NU: My words to adults would be -“We are children and we are your future and we are the ones to build on what you have started. If you want to see a happy future with happy children, you ought to listen to our voices now.” Adults should listen to children’s voices and take their opinions into consideration. We hope that our words will not be left out but will be acted upon.

DG: We, children, can teach adults in things that relate to us. Who, but not children, know better what is needed for our prosperous life? Children pay attention to even small details, which adults can sometimes miss because they think of big issues. If adults listen to children’s voices, they can achieve many good things.  

5.                   OD: And finally, after the national consultations are over and global development agenda is being shaped by country inputs from all over the world, what are the key words of your personal dreams about the future you aspire after MDGs?
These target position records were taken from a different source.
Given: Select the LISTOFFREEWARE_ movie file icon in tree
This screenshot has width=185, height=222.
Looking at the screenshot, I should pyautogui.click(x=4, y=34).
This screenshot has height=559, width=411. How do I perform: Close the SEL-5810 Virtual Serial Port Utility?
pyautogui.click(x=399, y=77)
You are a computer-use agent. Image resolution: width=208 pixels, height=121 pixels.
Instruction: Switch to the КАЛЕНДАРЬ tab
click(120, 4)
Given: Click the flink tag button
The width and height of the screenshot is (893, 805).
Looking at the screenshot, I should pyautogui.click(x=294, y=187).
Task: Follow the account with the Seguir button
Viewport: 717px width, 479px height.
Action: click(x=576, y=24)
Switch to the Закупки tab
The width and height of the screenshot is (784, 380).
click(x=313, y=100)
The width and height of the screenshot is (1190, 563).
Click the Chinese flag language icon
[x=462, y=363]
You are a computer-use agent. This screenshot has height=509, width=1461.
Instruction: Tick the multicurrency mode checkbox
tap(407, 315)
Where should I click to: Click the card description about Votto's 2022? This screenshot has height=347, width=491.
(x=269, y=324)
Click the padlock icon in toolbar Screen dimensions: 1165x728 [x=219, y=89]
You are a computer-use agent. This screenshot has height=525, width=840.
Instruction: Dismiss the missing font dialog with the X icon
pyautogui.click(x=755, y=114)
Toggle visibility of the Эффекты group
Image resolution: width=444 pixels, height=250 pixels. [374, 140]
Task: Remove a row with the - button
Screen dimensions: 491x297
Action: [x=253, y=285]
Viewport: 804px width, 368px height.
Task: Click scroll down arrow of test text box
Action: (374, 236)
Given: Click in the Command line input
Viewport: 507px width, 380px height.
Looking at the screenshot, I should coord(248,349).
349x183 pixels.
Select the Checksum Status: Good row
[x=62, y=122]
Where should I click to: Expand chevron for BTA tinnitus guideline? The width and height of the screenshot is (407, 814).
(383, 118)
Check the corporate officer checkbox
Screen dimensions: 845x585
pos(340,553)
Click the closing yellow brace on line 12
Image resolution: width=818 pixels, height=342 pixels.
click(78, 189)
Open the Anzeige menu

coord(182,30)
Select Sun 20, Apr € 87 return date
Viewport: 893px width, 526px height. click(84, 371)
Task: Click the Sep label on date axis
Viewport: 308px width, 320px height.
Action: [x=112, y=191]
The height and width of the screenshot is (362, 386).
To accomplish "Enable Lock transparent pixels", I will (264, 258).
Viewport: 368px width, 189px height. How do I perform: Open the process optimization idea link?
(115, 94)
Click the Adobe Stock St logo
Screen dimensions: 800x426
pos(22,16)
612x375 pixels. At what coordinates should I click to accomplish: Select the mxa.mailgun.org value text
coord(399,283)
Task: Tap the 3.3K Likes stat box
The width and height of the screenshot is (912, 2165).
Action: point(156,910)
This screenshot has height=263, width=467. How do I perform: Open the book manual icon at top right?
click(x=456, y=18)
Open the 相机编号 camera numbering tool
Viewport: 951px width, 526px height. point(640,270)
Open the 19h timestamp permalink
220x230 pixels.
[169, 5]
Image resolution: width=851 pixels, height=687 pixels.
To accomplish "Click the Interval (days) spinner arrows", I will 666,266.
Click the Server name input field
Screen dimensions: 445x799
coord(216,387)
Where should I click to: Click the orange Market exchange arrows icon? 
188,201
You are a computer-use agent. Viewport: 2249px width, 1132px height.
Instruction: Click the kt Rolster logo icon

NU: My personal dream is to be able to travel to any part of the world meeting new people, making new friends and learning about other peoples’ culture and life. I want this dream to come true to all of the children of the world. I also dream of the world where every person would enjoy his/her rights regardless of nationality or age. I want a world where everyone is respected. And finally, my dream and probably, dream of all my peers, is to have an equal opportunity for education both at home and abroad. I want children in even very small remote villages to enjoy going to schools and getting educated.

DG: My personal dream is to have the best life not only for me, but for all children in Turkmenistan and around the world. If we meet all expectations of children expressed in the Post 2015 consultations, we will reach our goals of growing and developing in a happy, nurturing environment.  

OD: Very soon the Government and UNICEF are planning to organize an outcome conference on voices of Turkmenistan children on Post 2015 development agenda. We are also to hold a high level policy event to promote the right of every child to education in November. I would like to invite both of you as youth representatives to participate at those policy discussions.

NU: Thank you for invitation, I would be delighted to share my impressions with a bigger group of people. Dunya and I have been already approached by media to give an interview to Turkmenistan’s major newspapers which will let us share our experiences with thousands of people. I hope we will have more events like the Special Session on youth voices on Post 2015 both in Turkmenistan and other countries.

DG: If we have more events where children’s opinions will be listened to, I would be happy to take an active role and share my experiences among peers and adults.